PROBLEM DESCRIPTION:
Type out the data exactly as given. Skip any image.

MATERIAL FOR THIS TASK:
────────────────────
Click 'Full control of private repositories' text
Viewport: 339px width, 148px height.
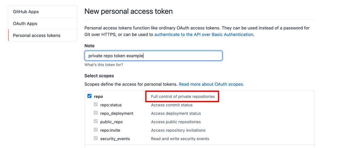coord(183,97)
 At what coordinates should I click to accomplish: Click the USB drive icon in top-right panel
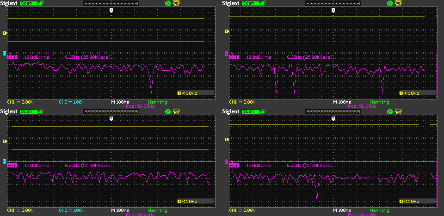tap(263, 3)
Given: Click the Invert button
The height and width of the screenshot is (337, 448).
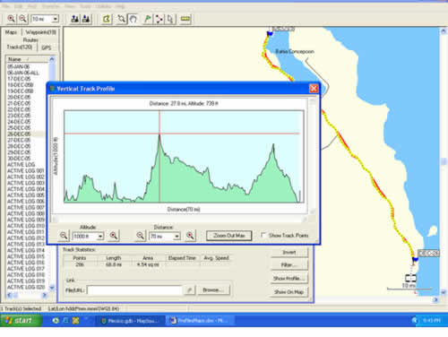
────────────────────
SOLUTION TO THIS TASK:
Click 'Full control of private repositories' text
Viewport: 339px width, 148px height.
coord(183,97)
 At what coordinates should I click to accomplish: Click the USB drive icon in top-right panel
tap(263, 3)
Given: Click the Invert button
The height and width of the screenshot is (337, 448).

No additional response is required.